「統一教会問題」と「ホスト問題」の三つ目の共通点は、「蕩尽」だ。これは、フランスの思想家・作家で、サディズムの再評価や、[エロス-宗教-芸術]の根源的な還元を指摘したので知られるジョルジョ・バタイユ(一八九七-一九六二)のキーワードだ。



 バタイユという名も蕩尽という概念も、現在では、フランスの現代思想・文芸批評好きの限られた人にしか関心を持たれていないが、一九八〇年代には、経済人類学者の栗本慎一郎(一九四一~)のベストセラーになった『パンツをはいたサル』(一九八一)を通して、一般的にもかなり認知されていた。当時栗本は、受験地獄で追い込まれた青年が両親を金属バットで撲殺した事件など、不可解な事件や風潮を、経済人類学の理論を用いて、意外な角度から分析してみせていた。栗本の分析の道具立てとして、最も重要なのがバタイユの「蕩尽」論である。
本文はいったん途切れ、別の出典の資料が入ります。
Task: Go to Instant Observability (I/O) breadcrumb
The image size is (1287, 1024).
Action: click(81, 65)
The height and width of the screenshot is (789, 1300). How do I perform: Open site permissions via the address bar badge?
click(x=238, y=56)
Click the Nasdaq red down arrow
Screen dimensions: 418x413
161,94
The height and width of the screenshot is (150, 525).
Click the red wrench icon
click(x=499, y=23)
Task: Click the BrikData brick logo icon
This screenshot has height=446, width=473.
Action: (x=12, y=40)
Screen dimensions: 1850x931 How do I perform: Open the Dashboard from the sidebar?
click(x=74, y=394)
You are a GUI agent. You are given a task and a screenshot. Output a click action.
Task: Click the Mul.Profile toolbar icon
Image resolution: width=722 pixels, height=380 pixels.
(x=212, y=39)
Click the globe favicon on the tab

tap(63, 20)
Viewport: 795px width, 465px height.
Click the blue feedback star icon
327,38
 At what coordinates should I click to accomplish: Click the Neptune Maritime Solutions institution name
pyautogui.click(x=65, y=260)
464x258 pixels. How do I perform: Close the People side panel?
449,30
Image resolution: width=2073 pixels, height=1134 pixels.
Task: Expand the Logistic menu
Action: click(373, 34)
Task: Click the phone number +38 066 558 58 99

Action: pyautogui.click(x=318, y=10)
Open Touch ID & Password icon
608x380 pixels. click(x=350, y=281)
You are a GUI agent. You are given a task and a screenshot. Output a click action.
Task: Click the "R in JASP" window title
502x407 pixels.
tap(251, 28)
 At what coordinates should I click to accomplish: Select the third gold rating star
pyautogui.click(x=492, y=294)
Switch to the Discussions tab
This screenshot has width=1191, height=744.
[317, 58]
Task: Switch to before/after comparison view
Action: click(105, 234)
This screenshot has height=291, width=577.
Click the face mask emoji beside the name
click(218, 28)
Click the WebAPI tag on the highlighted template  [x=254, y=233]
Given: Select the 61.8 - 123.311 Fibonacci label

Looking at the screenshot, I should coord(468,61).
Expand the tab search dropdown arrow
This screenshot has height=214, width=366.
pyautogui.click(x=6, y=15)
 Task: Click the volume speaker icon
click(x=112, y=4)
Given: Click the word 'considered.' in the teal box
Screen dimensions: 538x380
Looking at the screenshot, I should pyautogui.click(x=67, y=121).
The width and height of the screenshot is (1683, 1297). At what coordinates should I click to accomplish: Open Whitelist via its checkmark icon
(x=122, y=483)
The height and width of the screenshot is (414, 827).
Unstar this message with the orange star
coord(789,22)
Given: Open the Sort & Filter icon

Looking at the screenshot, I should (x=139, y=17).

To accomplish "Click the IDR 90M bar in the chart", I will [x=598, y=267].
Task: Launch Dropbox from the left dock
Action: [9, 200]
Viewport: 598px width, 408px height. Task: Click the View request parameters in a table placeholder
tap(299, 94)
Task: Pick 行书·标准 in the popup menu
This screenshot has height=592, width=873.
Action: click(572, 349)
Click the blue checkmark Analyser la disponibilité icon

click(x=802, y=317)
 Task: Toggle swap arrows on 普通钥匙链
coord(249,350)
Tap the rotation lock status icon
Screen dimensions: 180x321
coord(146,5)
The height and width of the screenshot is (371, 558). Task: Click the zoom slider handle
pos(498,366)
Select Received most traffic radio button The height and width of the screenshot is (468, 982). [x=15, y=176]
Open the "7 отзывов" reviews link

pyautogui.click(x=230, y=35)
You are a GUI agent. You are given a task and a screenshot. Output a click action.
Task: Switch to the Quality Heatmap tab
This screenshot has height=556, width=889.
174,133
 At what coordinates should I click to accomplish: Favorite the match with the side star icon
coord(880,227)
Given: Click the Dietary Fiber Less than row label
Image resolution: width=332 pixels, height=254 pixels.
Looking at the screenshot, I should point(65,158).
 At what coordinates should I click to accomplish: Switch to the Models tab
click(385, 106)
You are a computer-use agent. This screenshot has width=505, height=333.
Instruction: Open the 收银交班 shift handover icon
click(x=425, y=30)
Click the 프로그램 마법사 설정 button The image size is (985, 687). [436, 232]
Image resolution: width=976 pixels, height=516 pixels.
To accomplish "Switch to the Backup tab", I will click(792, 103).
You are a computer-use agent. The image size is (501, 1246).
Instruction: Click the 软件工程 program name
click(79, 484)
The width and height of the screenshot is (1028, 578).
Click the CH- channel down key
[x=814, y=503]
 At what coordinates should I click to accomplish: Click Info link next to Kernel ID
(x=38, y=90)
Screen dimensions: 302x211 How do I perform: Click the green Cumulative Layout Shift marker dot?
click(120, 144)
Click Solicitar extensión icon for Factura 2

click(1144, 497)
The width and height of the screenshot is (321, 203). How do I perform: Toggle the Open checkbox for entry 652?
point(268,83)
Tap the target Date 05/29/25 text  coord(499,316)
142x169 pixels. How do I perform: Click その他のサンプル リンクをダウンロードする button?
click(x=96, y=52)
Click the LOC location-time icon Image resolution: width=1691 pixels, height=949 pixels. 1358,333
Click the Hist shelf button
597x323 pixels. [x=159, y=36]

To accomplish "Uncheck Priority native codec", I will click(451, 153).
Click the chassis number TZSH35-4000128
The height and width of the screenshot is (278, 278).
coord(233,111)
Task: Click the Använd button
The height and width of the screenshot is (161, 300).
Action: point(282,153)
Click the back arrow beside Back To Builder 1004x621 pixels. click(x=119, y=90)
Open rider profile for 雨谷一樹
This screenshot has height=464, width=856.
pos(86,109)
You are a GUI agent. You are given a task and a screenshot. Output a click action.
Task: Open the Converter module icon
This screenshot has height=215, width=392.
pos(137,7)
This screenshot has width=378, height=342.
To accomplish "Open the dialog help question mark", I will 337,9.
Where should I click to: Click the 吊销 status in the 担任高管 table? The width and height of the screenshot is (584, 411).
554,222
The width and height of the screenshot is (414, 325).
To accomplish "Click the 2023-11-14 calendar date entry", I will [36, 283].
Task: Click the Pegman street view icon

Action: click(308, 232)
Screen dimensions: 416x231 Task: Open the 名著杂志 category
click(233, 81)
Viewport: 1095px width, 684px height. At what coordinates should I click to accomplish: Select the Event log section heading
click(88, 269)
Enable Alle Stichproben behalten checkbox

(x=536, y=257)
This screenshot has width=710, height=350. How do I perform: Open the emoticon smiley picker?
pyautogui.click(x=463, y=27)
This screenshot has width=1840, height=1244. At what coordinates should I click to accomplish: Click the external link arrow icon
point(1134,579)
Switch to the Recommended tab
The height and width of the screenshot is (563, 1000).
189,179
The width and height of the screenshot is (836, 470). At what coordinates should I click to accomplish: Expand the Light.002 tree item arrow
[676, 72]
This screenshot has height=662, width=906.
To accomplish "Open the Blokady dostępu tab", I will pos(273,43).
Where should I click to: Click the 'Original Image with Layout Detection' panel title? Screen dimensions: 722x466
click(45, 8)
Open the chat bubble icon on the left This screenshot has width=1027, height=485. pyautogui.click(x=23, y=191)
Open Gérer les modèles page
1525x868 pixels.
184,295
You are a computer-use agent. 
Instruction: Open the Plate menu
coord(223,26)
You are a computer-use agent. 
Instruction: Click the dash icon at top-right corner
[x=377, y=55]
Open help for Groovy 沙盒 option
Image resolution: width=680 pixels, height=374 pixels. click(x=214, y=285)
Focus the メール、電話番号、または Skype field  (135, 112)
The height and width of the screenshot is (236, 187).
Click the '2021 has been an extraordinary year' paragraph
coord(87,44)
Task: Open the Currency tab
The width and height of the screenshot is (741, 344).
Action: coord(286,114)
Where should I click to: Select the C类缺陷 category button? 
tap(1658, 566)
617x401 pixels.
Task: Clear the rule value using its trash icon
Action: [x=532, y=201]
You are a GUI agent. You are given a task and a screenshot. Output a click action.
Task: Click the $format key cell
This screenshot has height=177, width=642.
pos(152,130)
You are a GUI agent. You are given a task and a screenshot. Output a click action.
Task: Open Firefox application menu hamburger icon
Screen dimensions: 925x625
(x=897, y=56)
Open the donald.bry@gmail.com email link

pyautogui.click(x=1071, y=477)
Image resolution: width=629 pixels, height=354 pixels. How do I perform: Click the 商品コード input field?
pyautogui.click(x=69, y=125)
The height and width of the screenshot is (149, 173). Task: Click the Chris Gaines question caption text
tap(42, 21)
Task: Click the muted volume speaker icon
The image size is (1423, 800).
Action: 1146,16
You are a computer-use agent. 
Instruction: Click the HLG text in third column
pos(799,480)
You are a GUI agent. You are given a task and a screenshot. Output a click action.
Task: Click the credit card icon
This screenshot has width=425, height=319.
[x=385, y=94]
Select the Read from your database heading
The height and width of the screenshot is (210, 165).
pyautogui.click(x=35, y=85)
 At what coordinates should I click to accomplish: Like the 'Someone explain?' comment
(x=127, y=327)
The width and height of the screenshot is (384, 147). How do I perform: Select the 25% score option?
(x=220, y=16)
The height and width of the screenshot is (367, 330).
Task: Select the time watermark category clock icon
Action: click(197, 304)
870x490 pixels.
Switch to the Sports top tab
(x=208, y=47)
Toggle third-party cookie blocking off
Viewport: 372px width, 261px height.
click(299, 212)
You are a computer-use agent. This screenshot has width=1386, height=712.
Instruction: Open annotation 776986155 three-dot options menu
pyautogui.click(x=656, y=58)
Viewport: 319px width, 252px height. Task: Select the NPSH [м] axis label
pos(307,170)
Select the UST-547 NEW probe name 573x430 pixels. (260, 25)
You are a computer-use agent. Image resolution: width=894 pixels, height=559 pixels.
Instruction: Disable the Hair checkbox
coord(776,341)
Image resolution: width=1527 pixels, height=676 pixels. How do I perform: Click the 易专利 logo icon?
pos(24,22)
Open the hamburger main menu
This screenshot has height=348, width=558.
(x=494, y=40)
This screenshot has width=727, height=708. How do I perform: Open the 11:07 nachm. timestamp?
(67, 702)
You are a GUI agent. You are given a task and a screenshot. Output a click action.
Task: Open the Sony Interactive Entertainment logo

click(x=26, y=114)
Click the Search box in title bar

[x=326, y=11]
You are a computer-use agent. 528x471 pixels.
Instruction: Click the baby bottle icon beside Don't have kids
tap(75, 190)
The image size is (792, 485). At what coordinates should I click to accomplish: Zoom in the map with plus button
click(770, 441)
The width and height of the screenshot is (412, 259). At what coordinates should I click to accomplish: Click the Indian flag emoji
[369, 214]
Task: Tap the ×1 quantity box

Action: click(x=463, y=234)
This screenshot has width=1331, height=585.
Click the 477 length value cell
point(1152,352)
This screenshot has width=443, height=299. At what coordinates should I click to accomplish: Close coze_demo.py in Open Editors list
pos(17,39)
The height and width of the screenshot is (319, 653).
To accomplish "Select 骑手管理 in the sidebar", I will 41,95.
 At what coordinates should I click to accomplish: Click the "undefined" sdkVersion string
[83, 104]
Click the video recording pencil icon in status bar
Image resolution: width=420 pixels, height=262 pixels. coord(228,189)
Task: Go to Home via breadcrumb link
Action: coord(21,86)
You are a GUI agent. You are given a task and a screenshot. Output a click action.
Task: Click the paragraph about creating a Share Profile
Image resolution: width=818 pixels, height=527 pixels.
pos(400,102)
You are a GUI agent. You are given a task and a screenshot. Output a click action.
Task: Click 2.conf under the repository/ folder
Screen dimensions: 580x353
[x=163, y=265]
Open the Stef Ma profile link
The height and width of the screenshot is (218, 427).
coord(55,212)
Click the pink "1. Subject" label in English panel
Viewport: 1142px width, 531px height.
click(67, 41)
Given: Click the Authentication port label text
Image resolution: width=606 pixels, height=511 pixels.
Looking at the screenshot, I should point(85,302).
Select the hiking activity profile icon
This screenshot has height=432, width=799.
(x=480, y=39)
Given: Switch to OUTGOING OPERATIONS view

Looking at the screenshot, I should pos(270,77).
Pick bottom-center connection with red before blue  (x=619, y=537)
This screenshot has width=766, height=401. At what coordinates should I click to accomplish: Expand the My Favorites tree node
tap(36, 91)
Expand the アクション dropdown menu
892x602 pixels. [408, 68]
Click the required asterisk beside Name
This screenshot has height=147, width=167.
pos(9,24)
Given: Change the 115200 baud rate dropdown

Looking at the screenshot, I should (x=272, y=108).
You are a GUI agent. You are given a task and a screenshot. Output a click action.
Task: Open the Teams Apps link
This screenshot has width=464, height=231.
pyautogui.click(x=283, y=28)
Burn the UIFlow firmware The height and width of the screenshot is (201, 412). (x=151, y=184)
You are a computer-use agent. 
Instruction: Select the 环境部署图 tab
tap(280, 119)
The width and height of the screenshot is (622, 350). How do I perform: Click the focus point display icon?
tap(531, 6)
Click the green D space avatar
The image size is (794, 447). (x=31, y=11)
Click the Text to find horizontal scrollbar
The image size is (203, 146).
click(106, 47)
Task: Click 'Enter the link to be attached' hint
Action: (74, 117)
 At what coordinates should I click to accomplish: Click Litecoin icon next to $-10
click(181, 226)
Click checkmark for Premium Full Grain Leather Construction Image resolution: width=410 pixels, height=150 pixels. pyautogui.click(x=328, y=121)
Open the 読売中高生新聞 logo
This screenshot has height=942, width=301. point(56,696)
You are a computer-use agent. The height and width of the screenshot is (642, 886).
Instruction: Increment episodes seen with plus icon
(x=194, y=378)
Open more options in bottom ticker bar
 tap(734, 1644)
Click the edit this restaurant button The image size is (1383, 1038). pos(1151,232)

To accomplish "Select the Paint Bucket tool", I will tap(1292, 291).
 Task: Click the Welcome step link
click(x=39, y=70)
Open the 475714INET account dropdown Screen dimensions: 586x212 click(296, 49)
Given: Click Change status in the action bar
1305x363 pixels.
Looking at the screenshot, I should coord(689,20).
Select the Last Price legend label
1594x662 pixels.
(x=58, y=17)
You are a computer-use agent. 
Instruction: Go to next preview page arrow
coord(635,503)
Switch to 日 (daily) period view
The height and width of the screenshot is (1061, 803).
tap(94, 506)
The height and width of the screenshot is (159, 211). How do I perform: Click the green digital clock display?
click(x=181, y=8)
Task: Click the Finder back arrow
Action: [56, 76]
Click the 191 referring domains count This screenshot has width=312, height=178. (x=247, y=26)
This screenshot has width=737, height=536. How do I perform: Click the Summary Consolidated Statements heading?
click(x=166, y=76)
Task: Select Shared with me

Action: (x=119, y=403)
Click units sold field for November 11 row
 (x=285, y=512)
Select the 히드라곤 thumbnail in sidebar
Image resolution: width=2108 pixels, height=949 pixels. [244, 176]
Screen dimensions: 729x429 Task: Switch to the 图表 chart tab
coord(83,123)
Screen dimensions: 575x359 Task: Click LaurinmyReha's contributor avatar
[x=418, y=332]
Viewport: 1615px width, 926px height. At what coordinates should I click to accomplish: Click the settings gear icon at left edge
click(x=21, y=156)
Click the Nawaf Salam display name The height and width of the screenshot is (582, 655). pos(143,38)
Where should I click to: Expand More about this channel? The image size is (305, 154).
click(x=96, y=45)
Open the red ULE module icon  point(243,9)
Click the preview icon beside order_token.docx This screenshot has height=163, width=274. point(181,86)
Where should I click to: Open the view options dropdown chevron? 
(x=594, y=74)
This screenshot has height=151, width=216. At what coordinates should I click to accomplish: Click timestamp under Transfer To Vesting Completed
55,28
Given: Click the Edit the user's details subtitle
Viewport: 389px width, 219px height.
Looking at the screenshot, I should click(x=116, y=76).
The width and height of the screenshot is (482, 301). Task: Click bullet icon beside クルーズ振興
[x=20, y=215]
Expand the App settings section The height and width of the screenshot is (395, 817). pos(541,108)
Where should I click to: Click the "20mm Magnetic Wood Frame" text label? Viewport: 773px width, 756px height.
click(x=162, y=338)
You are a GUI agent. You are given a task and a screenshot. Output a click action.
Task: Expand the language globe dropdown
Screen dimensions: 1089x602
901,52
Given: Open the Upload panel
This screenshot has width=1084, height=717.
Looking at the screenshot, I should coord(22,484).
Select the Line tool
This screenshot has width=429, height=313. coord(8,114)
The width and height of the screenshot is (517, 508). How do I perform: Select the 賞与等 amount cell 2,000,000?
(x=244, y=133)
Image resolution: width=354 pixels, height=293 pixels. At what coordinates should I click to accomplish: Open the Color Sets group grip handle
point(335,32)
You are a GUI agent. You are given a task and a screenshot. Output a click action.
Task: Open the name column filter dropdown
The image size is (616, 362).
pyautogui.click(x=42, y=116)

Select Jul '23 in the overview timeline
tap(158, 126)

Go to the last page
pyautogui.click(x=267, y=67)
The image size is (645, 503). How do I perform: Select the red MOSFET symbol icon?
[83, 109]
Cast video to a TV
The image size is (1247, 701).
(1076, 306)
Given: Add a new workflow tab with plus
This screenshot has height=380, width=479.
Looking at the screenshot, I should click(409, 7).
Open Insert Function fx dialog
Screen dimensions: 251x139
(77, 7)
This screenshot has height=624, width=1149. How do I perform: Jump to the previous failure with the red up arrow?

 「蕩尽 consumation」というのは、無駄に、つまり自分にとって何の得にもならないやり方で、消費することである。マルクス主義を含む近代経済思想は、「経済」を「生産」を中心に考え、「消費 consumption」も、「生産 production」のサイクルの一部と考える傾向がある。衣食住のために「消費」することで、労働者自身の生存が可能になり、かつ、生殖=再生産(reproduction)によって子孫を増やし、新たな労働力を生み出すことが可能になる。



 二〇世紀に入って、レジャー、ファッション、スポーツ、ゲーム等の文化消費が資本主義発展の原動力になったと言われているが、それは従来と異なった形で、種類の商品(非物質的商品)の生産にすぎない。更に言えば、そうしたより快適に消費するためのサービスや、家事やケアまで商品化されるということは、私たちの生活全体が資本主義の生産体制に組み込まれたことを意味する。生活全体が資本主義的生産体制に組み込まれた社会では、生産と消費が一体化しており、各人は、生産(の可能性)を増大させるために消費するよう仕向けられている、と言える。



 バタイユによると、食物であれ、性行為の相手であれ、欲求の対象を手に入れると、すぐに消費する動物と違って、人間は将来の消費のために現在の欲求を抑えて、備蓄する。文明とは、欲求を一定の枠内に収め、効率的な生産機構を構築することで、備蓄を増やしていくシステムだ。「パンツを穿く」という行為は、自らの欲求を抑制するために身に付けていることの象徴である。

文明が発達するというのは、欲求充足の先延ばしによる蓄積傾向がどんどん強まっていく、ということだ。



 バタイユは、欲求の抑制による蓄積はどこかで限界が来て、抑えこまれてきた欲求が爆発する。爆発で社会全体が崩壊しないように、定期的なガス抜きが必要になると指摘する。それが、共同体を挙げて行われる各種の祝祭(カーニヴァル)だ。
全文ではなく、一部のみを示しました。